▸ Work to be completed: All of the records below need to be written out exactly, but without the pictures.

Dataset entries:
- Opening Delimiter -

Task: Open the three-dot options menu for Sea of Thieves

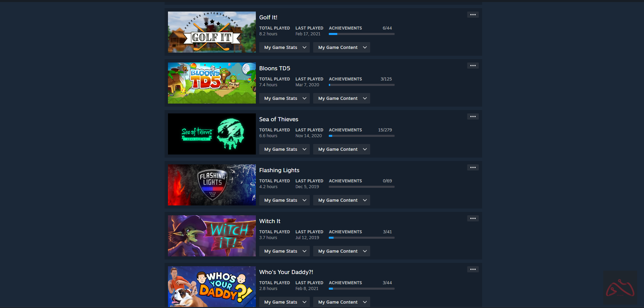Action: click(473, 116)
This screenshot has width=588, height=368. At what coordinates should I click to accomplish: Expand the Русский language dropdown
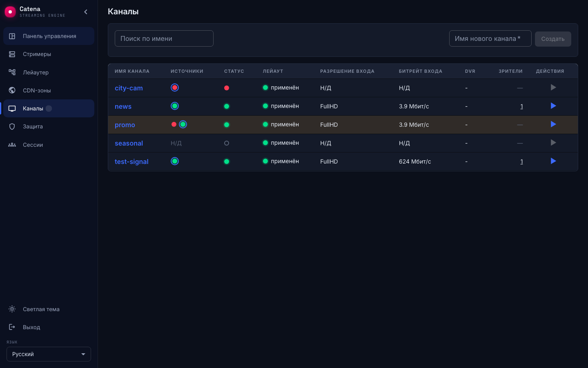tap(49, 354)
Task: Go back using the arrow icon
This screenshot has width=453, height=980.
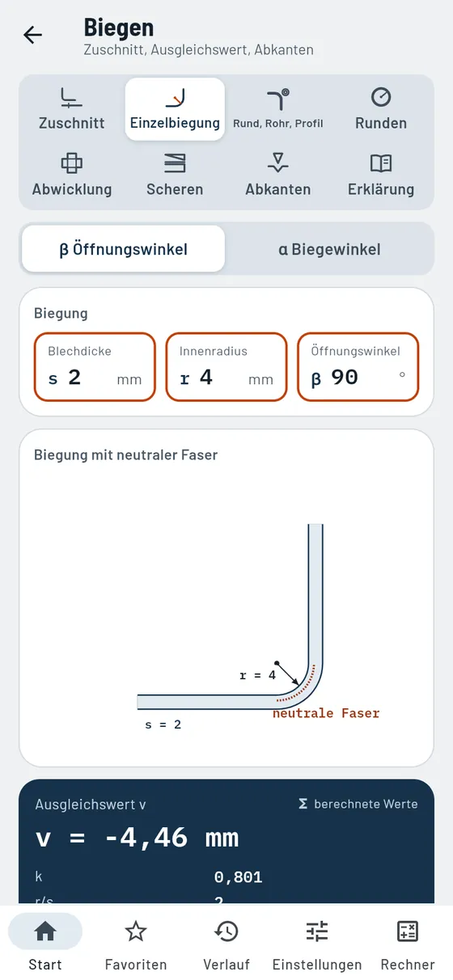Action: [33, 35]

- Closing Delimiter -

▸ Response below:
Task: Open the three-dot options menu for Sea of Thieves

Action: click(473, 116)
This screenshot has width=588, height=368. At what coordinates should I click to accomplish: Expand the Русский language dropdown
tap(49, 354)
Task: Go back using the arrow icon
This screenshot has width=453, height=980.
Action: [33, 35]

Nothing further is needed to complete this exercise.